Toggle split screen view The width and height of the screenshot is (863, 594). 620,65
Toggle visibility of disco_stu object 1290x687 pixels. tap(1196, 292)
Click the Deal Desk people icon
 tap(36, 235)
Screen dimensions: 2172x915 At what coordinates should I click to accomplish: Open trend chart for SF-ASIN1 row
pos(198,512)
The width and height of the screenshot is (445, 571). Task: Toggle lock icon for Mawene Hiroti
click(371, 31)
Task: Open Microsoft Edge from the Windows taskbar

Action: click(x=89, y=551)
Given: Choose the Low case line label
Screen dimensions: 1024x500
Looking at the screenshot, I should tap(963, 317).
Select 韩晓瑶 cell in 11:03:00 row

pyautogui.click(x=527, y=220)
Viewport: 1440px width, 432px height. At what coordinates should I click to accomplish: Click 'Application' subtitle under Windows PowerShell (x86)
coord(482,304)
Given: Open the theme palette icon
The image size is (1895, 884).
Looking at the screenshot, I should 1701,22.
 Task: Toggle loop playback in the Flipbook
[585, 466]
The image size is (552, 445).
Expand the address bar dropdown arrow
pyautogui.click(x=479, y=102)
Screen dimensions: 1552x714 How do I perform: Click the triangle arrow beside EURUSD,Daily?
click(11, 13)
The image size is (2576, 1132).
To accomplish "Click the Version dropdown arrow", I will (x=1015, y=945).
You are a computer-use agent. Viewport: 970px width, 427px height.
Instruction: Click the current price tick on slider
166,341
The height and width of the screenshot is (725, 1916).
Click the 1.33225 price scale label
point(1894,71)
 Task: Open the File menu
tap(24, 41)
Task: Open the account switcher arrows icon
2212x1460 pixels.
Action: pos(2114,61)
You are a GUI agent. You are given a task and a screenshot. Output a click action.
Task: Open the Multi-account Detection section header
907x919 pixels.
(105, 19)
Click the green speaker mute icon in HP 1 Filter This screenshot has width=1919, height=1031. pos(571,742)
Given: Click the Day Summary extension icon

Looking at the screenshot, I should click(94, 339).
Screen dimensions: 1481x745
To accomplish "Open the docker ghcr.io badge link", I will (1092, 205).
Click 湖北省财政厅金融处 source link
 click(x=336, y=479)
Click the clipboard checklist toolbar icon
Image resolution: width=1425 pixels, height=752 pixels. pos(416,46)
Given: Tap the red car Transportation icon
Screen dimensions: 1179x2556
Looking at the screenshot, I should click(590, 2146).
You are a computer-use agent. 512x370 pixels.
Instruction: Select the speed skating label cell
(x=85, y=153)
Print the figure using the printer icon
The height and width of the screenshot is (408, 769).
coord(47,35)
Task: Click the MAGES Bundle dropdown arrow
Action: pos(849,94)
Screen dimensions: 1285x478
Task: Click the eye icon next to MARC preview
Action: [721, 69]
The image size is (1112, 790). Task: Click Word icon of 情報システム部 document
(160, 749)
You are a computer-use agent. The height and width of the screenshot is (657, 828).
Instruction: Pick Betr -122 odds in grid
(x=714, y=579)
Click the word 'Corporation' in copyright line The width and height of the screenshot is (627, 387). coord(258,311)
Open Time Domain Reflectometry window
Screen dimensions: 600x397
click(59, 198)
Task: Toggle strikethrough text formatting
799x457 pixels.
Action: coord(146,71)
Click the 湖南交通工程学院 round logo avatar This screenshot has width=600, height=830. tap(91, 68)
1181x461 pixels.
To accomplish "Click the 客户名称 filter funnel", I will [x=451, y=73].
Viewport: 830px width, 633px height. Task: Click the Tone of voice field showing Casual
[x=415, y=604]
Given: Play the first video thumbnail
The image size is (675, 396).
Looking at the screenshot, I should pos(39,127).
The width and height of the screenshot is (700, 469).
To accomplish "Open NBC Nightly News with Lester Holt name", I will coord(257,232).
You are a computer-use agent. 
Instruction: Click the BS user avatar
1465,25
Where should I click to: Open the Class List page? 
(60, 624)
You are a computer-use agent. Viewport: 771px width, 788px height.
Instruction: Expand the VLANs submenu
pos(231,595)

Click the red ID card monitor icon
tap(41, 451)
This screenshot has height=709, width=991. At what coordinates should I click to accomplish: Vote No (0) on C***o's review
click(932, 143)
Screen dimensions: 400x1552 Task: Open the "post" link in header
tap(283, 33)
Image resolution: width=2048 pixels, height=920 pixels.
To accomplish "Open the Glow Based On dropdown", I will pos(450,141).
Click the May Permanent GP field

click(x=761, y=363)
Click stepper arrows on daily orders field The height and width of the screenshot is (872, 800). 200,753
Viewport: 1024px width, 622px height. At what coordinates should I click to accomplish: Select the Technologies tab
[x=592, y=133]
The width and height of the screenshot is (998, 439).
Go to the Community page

----

## Work instruction
Retype exactly, please, each line from the line that contains "Image resolution: width=2048" through the last line of the entries above, with nothing added.

## Expected answer
Image resolution: width=2048 pixels, height=920 pixels.
To accomplish "Open the Glow Based On dropdown", I will pos(450,141).
Click the May Permanent GP field

click(x=761, y=363)
Click stepper arrows on daily orders field The height and width of the screenshot is (872, 800). 200,753
Viewport: 1024px width, 622px height. At what coordinates should I click to accomplish: Select the Technologies tab
[x=592, y=133]
The width and height of the screenshot is (998, 439).
Go to the Community page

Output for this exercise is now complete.